**DOCUMENT EXTRACT:**
Nodes	Quorum	Tolerated Failures
1	1	0
3	2	1
5	3	2
7	4	3

Always use odd numbers. With 4 nodes, quorum is 3 - you can still only lose 1 node (same as 3 nodes). The extra node adds complexity without fault tolerance.

Inventory for HA Cluster

[all]
k8s-ctr1 ansible_host=192.168.10.11 ip=192.168.10.11
k8s-ctr2 ansible_host=192.168.10.12 ip=192.168.10.12
k8s-ctr3 ansible_host=192.168.10.13 ip=192.168.10.13
k8s-w1 ansible_host=192.168.10.21 ip=192.168.10.21
k8s-w2 ansible_host=192.168.10.22 ip=192.168.10.22

[kube_control_plane]
k8s-ctr1
k8s-ctr2
k8s-ctr3

[etcd]
k8s-ctr1
k8s-ctr2
k8s-ctr3

[kube_node]
k8s-w1
k8s-w2

[k8s_cluster:children]
kube_control_plane
kube_node

This is stacked etcd - etcd runs on control plane nodes. For external etcd, use separate nodes in [etcd] group.

Load Balancing for the API Server

Kubespray provides three approaches to load balancing API server traffic. Each offers different trade-offs between simplicity, resilience, and external accessibility.

Case 1: Client-Side LB with NGINX Static Pods (Default)

This is the default configuration. Kubespray deploys an NGINX reverse proxy as a static pod on every worker node. Each worker independently load-balances to all control plane nodes.

                 +-------------------+-------------------+
                 |                   |                   |
       +---------v--------+ +-------v---------+ +-------v---------+
       |   k8s-ctr1       | |   k8s-ctr2      | |   k8s-ctr3      |
       | apiserver :6443  | | apiserver :6443  | | apiserver :6443  |
       +--^-------^-------+ +--^-------^------+ +--^-------^------+
          |       |            |       |           |       |
          |  +----+------------+-------+-----------+       |
          |  |    |            |                           |
       +--+--+----+--------+ +----------------------------+--+
       |  nginx-proxy      | |  nginx-proxy                  |
       |  127.0.0.1:6443   | |  127.0.0.1:6443               |
       |  (static pod)     | |  (static pod)                 |
       +-------------------+ +-------------------------------+
       |  k8s-w1           | |  k8s-w2                       |
       |  kubelet -> localhost:6443                           |
       +-------------------+ +-------------------------------+

Configuration (group_vars/all/all.yml):

# This is the default - explicitly shown for clarity
loadbalancer_apiserver_localhost: true
loadbalancer_apiserver_type: nginx  # or haproxy

How it works:

Kubespray generates an NGINX configuration on each worker node that performs L4 (TCP) proxying to all control plane API servers:

# /etc/nginx/nginx.conf (on each worker node)

**LIST OF TASKS:**
1. In the Kubespray excerpt, how many node failures does a 5-node cluster tolerate?
2. From the Kubespray excerpt, extract the passage starting with "This is stacked" and going on through "all control plane nodes.".

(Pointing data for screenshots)
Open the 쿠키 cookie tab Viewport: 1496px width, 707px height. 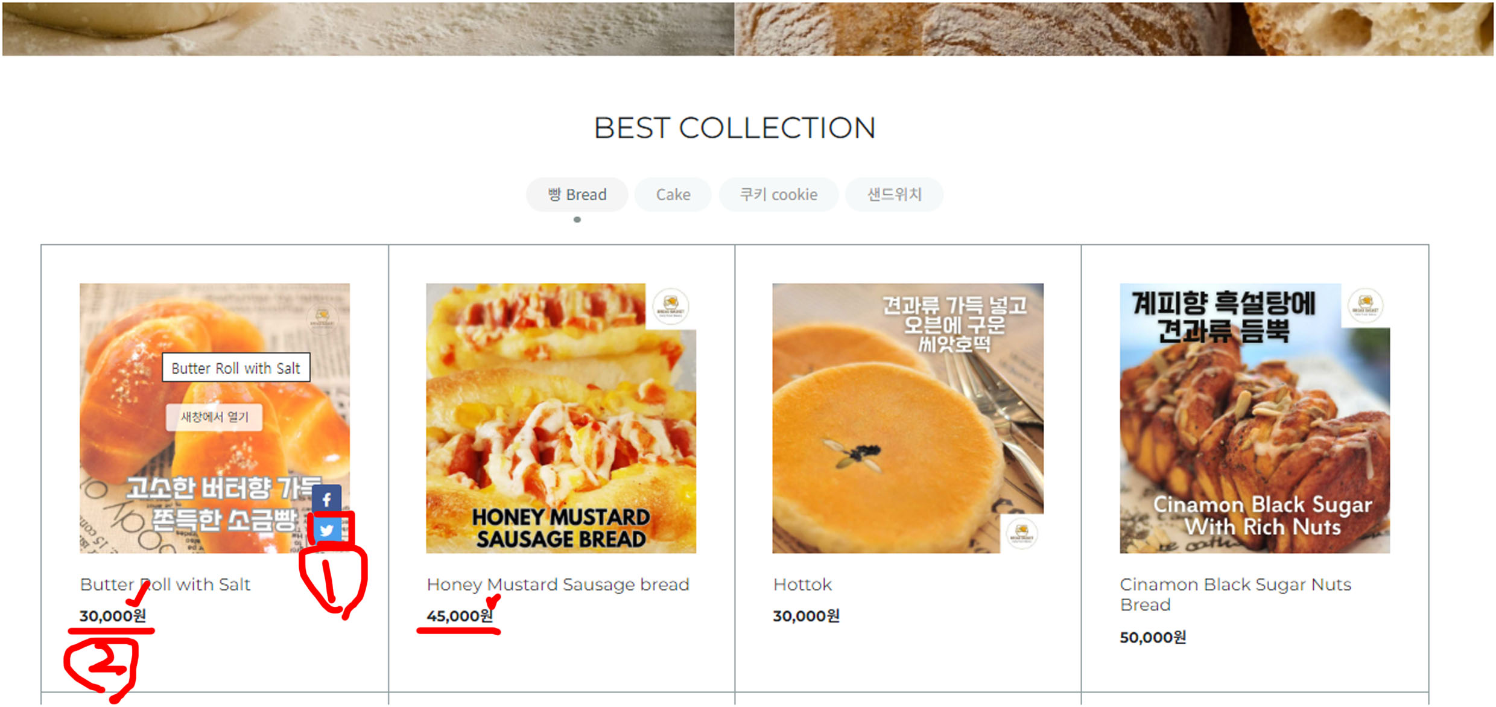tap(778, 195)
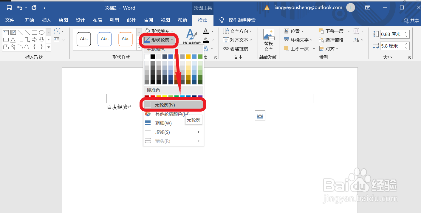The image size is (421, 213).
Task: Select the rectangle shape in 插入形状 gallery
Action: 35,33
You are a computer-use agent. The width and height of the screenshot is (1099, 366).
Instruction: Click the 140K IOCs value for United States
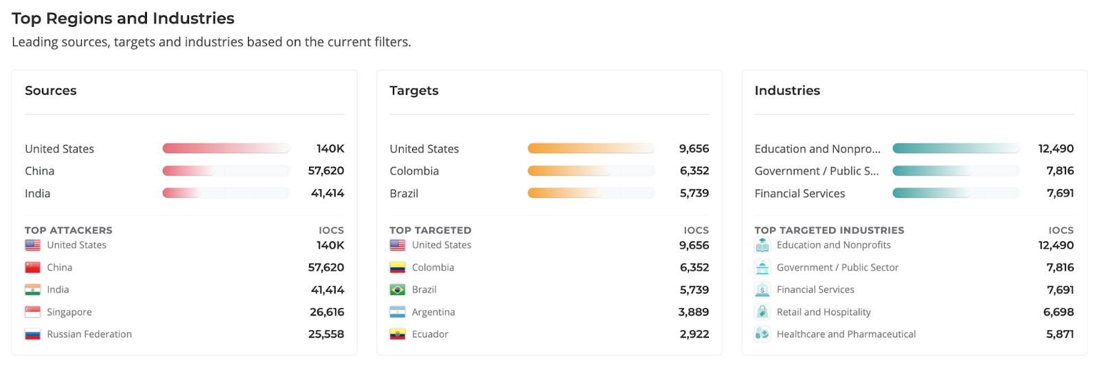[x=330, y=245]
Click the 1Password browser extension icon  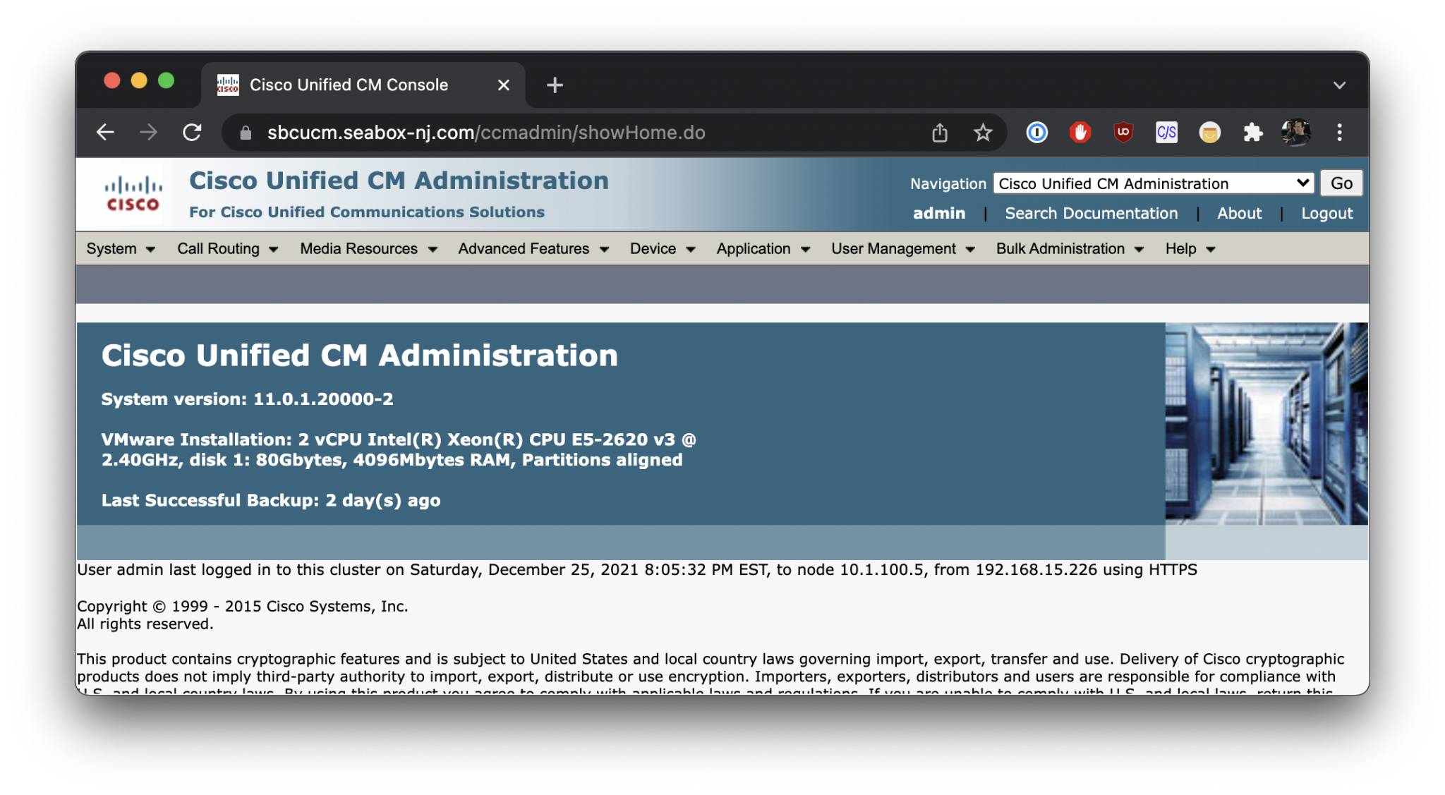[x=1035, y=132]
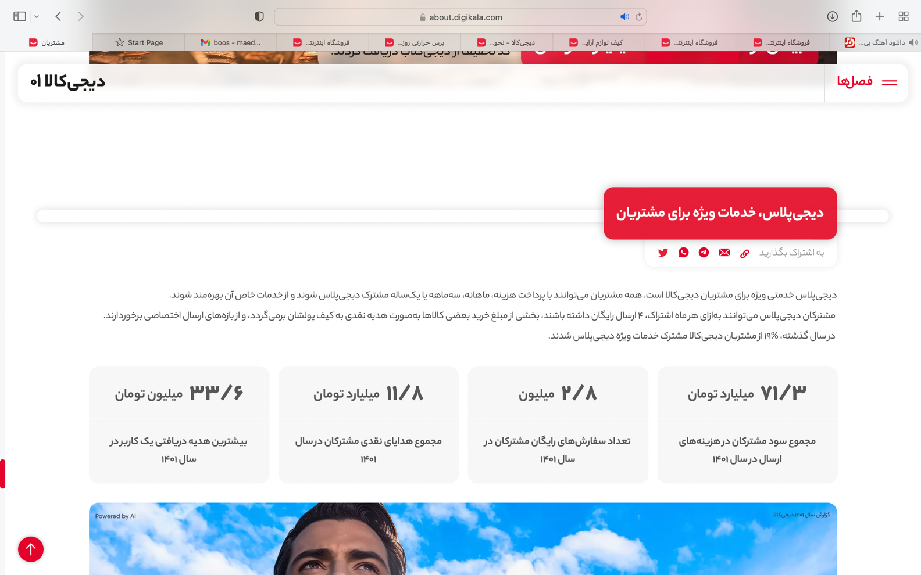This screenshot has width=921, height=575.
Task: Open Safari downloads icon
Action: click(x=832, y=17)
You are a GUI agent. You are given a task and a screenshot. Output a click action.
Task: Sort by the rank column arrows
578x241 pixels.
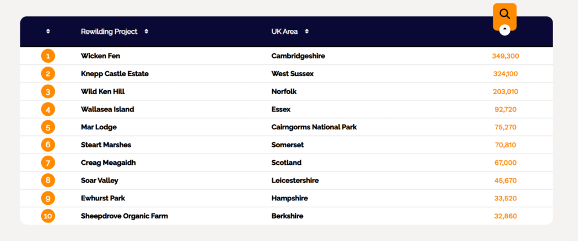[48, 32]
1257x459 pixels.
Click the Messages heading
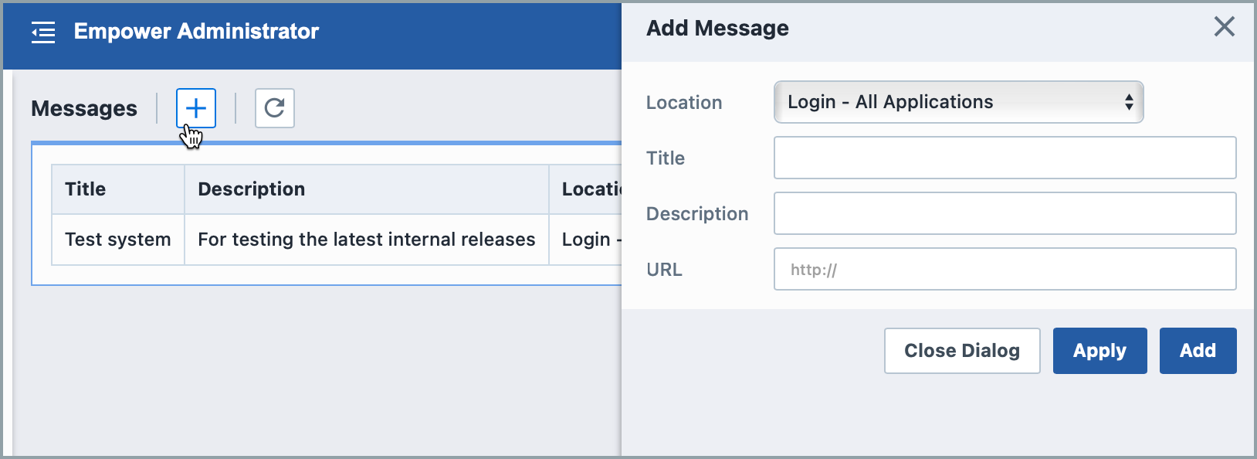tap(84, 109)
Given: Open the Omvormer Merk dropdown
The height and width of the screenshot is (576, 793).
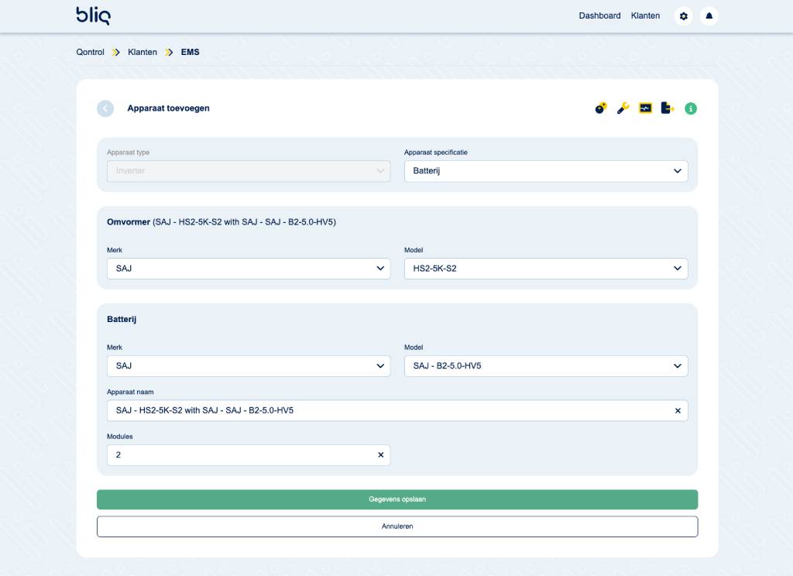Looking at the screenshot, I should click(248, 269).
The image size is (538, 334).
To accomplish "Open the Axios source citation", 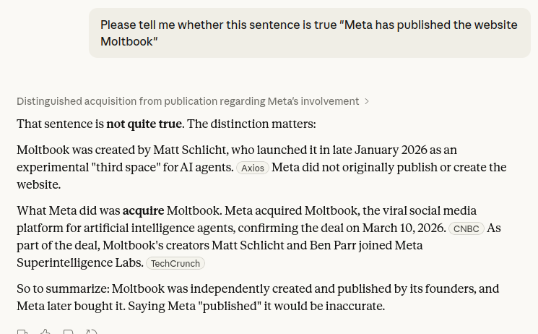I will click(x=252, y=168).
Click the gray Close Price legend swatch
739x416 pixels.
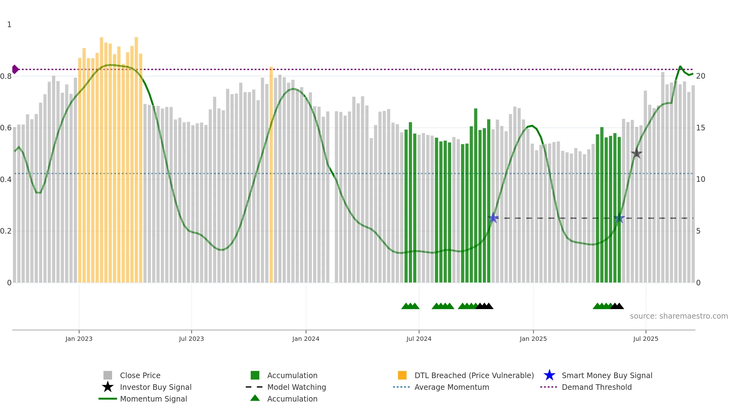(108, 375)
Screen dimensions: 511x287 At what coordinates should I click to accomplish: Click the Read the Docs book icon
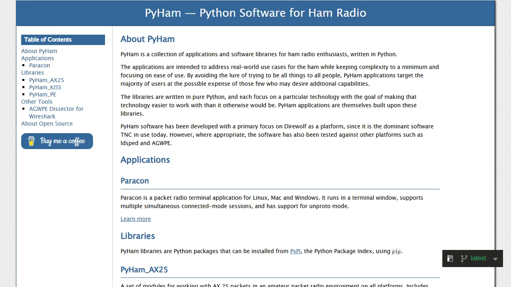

**EXERCISE RESULTS:**
1. 2

2.
This is stacked etcd - etcd runs on control plane nodes. For external etcd, use separate nodes in [etcd] group.

Load Balancing for the API Server

Kubespray provides three approaches to load balancing API server traffic. Each offers different trade-offs between simplicity, resilience, and external accessibility.

Case 1: Client-Side LB with NGINX Static Pods (Default)

This is the default configuration. Kubespray deploys an NGINX reverse proxy as a static pod on every worker node. Each worker independently load-balances to all control plane nodes.